E se il piano Colao per il “Rilancio Italia 2020-2022” fosse contro il green new deal del governo? Un tragico paradosso, difficile da spiegare e soprattutto da digerire. Molto prima che il coronavirus bloccasse sul nascere le iniziative verdi del governo, ci si stava abituando all’idea che una coalizione tutta di sinistra (?) sarebbe stata capace di imprimere al Paese quella svolta sostenibile così attesa. Con una competizione tra politica ed aziende – le più grandi controllate dallo Stato – sui soldi da mettere in campo.

Il piano Colao, invece, tranne alcune macro indicazioni, non sembra sposare in pieno quella strategia che Conte e i ministri sono andati spiegando in Italia e in Europa. Anzi, il modello di sviluppo che “viene fuori dalle 102 schede è quello pre-crisi Covid 19”, ha detto il leader dei Verdi, Angelo Bonelli.

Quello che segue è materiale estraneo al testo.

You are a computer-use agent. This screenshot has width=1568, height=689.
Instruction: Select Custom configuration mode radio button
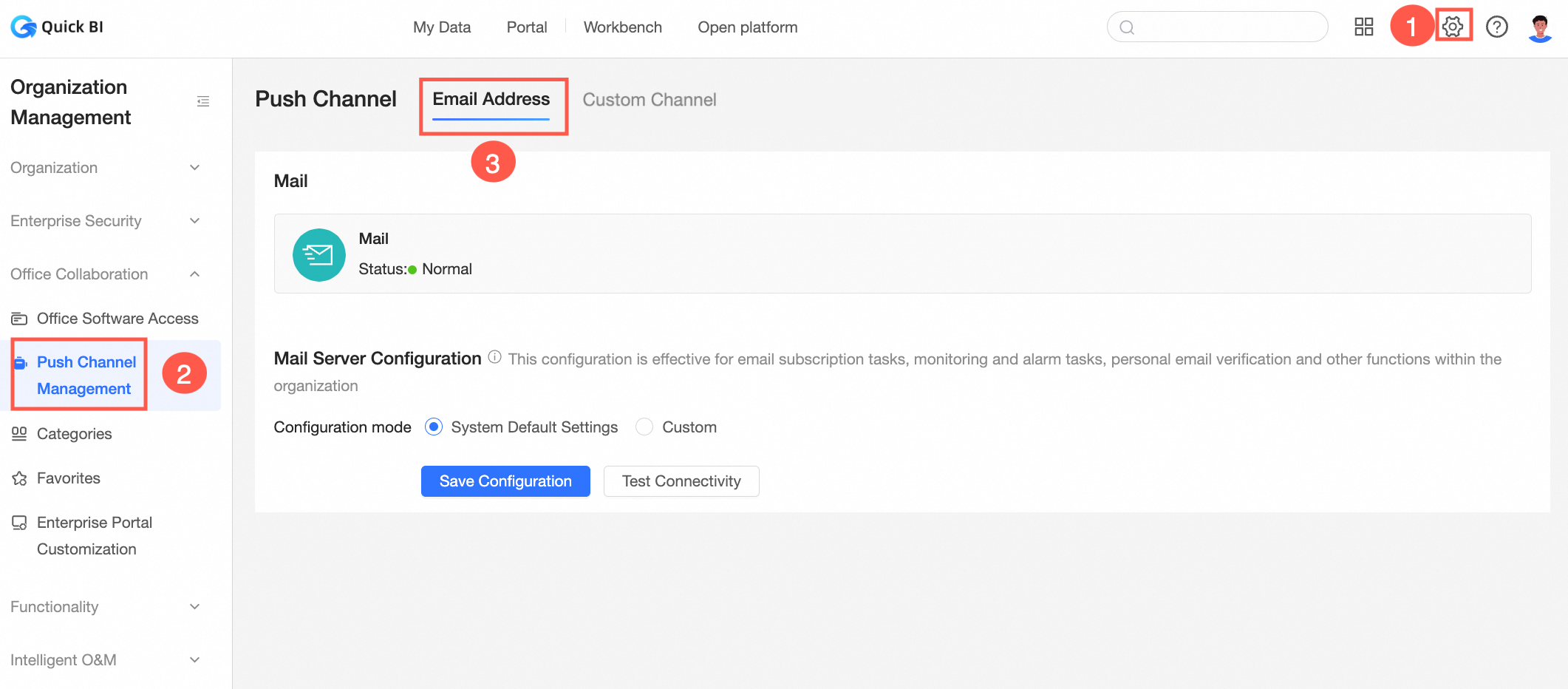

L’analisi degli ambientalisti è, infatti, durissima, laddove le schede di Colao prevedono il silenzio assenso entro 30 giorni per le nuove infrastrutture ricadenti nelle aree sottoposte a vincolo ambientale o paesaggistico, per il consumo di suolo o il riuso, per la carenza di indicazioni sull’agricoltura sostenibile, per la poca chiarezza sulle fonti di energia. Nel Comitato sedevano esponenti illustri del mondo ambientalista: hanno detto di sì al capo?

Diamo atto di avere previsto il commissariamento per lo sblocco di importanti infrastrutture, anche energetiche di cui abbiamo bisogno e su cui i Cinquestelle un giorno faranno l’esame di coscienza. Ma nelle schede resta nell’ombra la annosa questione dei sussidi statali alle fonti energetiche tradizionali. Una cifra smisurata, da rivedere gradualmente, secondo gli ambientalisti. “Com’è possibile parlare di green deal se nel suo piano Colao non prevede l’eliminazione dei 19 miliardi di euro di sussidi ambientalmente dannosi, che vengono destinati a favore di chi utilizza idrocarburi?” aggiunge Bonelli. Una riposta positiva bisogna cercarla tra le righe, se c’è.

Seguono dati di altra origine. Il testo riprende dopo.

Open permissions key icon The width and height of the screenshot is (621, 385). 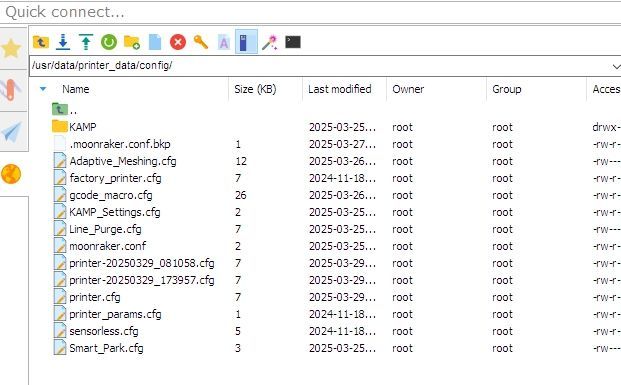[201, 42]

Il piano descrive a grandi linee le necessità ambientali ed energetiche dell’Italia. Vi dedica attenzione. Convincono l’utilizzo accelerato per l’Autorizzazione unica nelle opere energetiche, i tempi celeri per il rilascio della Valutazione di Impatto Ambientale ed altri passaggi più snelli ed urgenti.

Ma mentre l’Europa pensa di investire 2600 miliardi di euro per la transizione energetica nei prossimi 10 anni e il Piano Energia e Clima italiano prevede 180 miliardi di investimenti al 2030, la task force nominata da Conte non fa grandi passi avanti per ridisegnare il Paese su questi fronti così strategici. Soprattutto dopo il disastro economico e sociale del Covid 19.

Bastano ancora quei soldi? Si pensa ad altri interventi aggiuntivi sui territori? Non è che dobbiamo aspettare gli Stati generali dei prossimi giorni per avere più chiaro come il governo guarda al futuro senza riproporre soluzioni antiche? Se così dovesse accadere le schede della task force avrebbero posto solo in un dignitoso archivio di Palazzo Chigi.